Description: Consumer health informatics (CHI) gives health care consumers information and tools to facilitate their engagement. Students will become familiar with, and evaluate, a range of CHI applications. They will also assess the needs and technological practices of potential users, generate theory-informed design and implementation strategies, and select appropriate evaluation approaches.
Course Goals: LEARNING OBJECTIVES
1. Compare and evaluate a range of consumer health informatics (CHI) applications.
2. Generate CHI design and implementation principles and guidelines that incorporate theories from the behavioral, social and environmental sciences.
3. Assess consumers' health-related needs, resources and technology-oriented practices, and evaluate their implications for CHI applications.
4. Plan the design, implementation and evaluation of a new, theory-informed CHI application to address the health need(s) of a particular audience.
5. Develop a commitment to CHI practice with diverse user groups.
Competencies: 2. Describe and apply relevant theories, concepts, and models from social and behavior science that are used in public health research and practice to both understand and affect health status, health behavior, social change, and policy.
f) Understand the merits of using theory to inform interventions and their evaluation in public health.
4. Apply basic principles of research and evaluation methodology relevant to understanding and modifying health status and health behavior from a social ecological perspective (e.g. individual, family, community, and society) within and across settings and countries with varying levels of economic resources.
c) Understand and appropriately apply the major types of evaluation (e.g. formative, outcome, process).
5. Plan, implement, and manage health education and health promotion programs across diverse settings and populations from a social-ecological perspective within and across settings and countries with varying levels of economic resources.

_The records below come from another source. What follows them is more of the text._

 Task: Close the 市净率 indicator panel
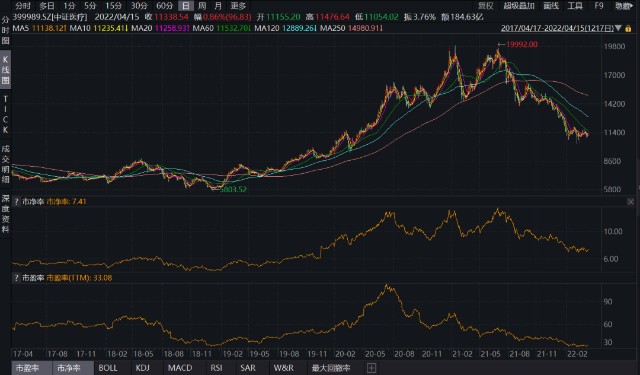pyautogui.click(x=630, y=202)

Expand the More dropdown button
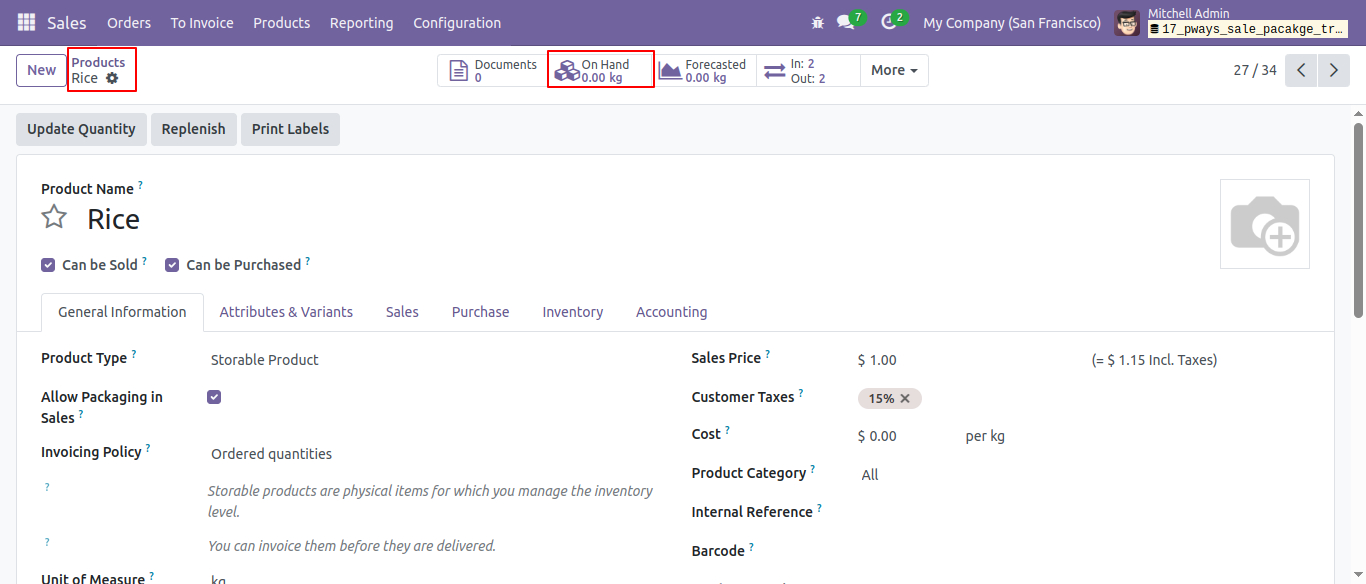pyautogui.click(x=894, y=70)
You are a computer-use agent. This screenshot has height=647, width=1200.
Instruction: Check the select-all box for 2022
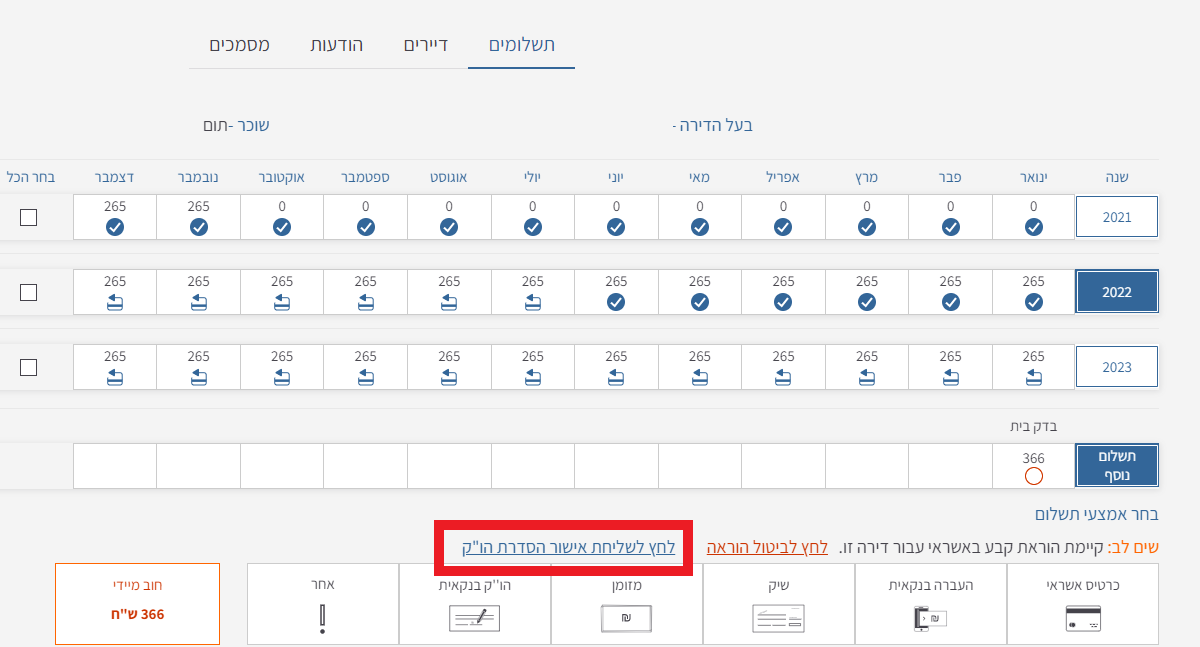[x=29, y=292]
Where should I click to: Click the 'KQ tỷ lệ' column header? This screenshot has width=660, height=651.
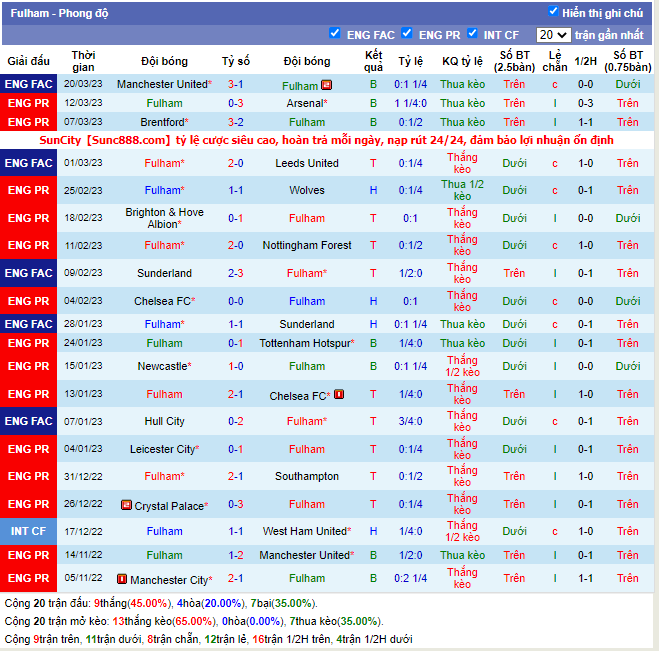462,61
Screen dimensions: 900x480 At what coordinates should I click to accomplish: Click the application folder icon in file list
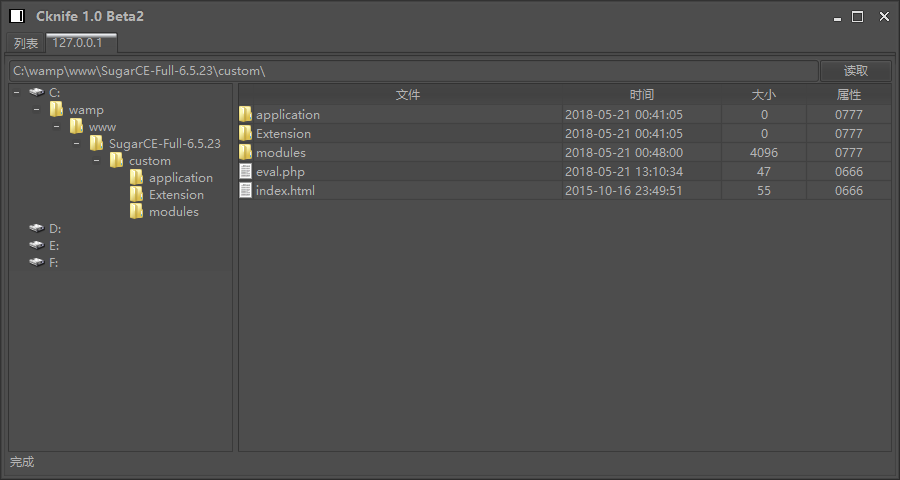245,114
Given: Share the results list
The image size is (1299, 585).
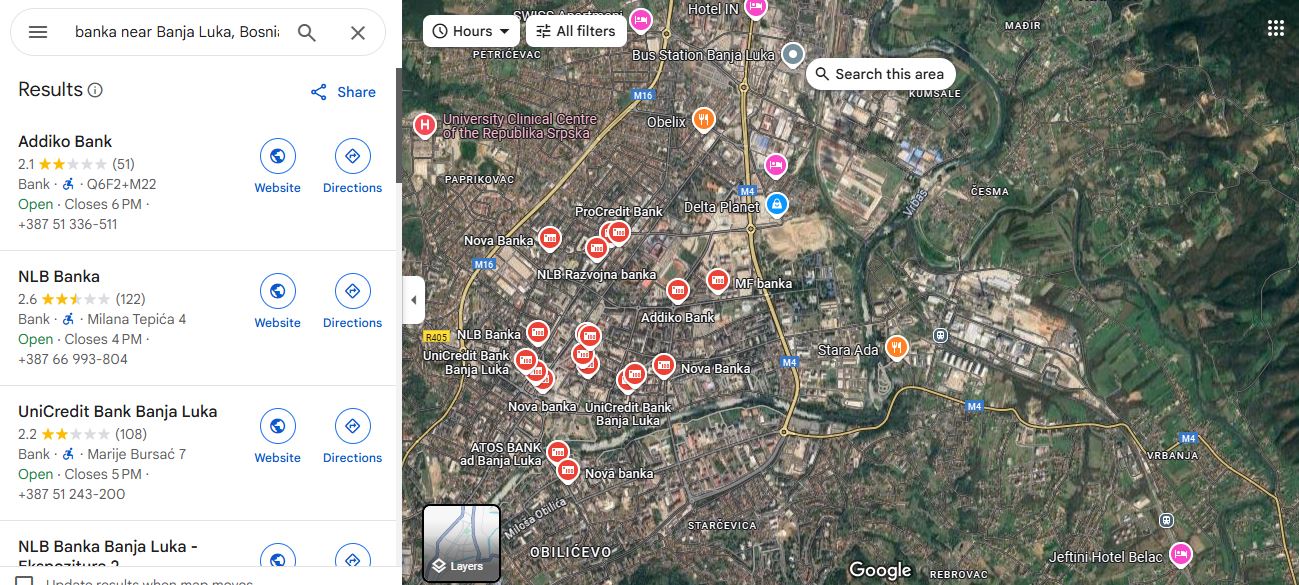Looking at the screenshot, I should pos(343,92).
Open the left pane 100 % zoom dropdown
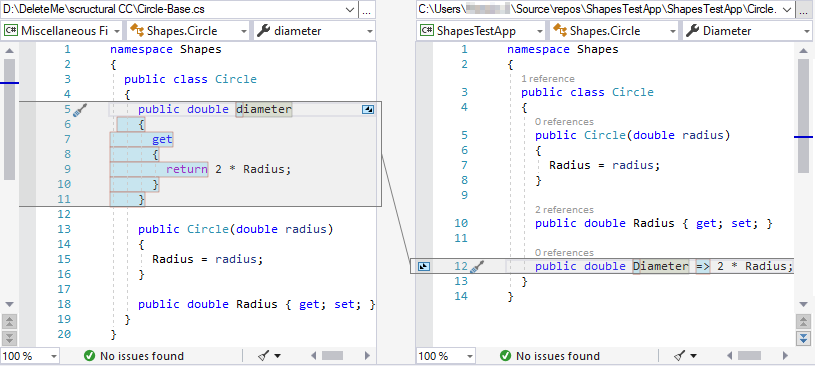The height and width of the screenshot is (366, 815). click(30, 356)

a) Identify, explain, and apply the appropriate intervention strategy (e.g. policy advocacy, mass media, community organizing, social marketing, one on one counseling) to specific health problems and conditions.
b) Identify, explain, and apply the appropriate level of intervention (e.g. individual, family, community, policy).
c) Apply evidence-based approaches to the development and evaluation of public health programs.
6. Describe and apply the knowledge and skills necessary to interact with diverse individuals and communities within and across settings and countries with varying levels of economic resources.
d) Design, implement, and evaluate culturally appropriate interventions for diverse individuals and communities.